Physicochemical properties of house cricket (Acheta domesticus) protein and antioxidant stability of its enzymatic hydrolysate under pH, temperature and in vitro digestion

Abstract

House cricket (Acheta domesticus) is a sustainable protein source but faces low consumer acceptance for direct consumption. To enhance its usability, cricket protein isolate (CPI) and its enzymatic hydrolysates (CPH) were characterized as potential functional ingredients. Cricket powder contained 71% protein, with an amino acid profile comparable to animal proteins. CPI exhibited favourable functional properties, including high water-binding capacity (4.9 g water/g sample), emulsifying activity (EAI approx. 5.5 m²/g), and stable emulsifying performance (ESI).
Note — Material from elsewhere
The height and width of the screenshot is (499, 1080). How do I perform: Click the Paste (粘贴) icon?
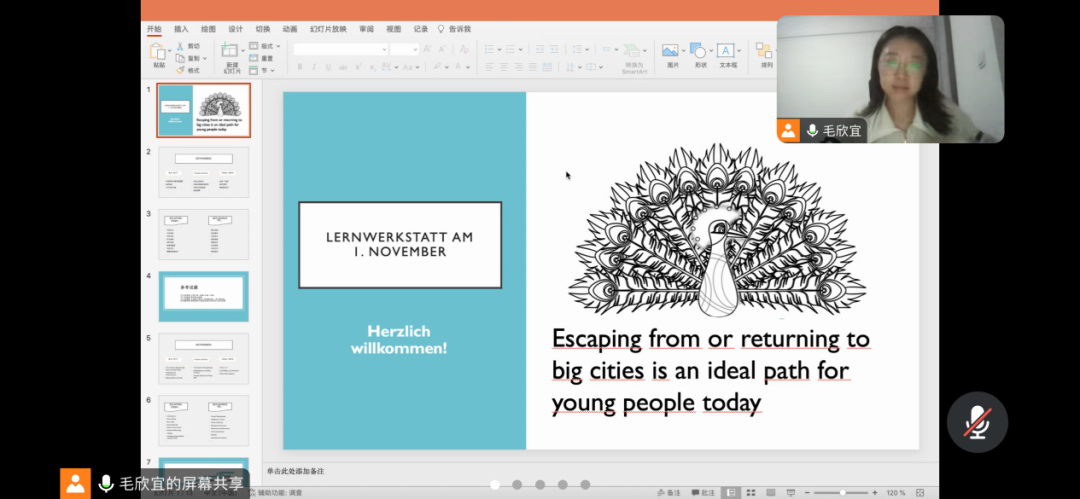(x=159, y=51)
Protein solubility was lowest at pH 4.0, indicating the isoelectric point (pI), while foaming ability increased under alkaline conditions but decreased near the pI. Hydrolysis with alcalase and flavourzyme achieved higher degrees of hydrolysis and enhanced antioxidant activity. CPH showed thermal-activated and acid-stable antioxidative activity. These results demonstrate the potential of cricket proteins as functional and antioxidant-rich ingredients, supporting the development of innovative, more acceptable insect-based foods.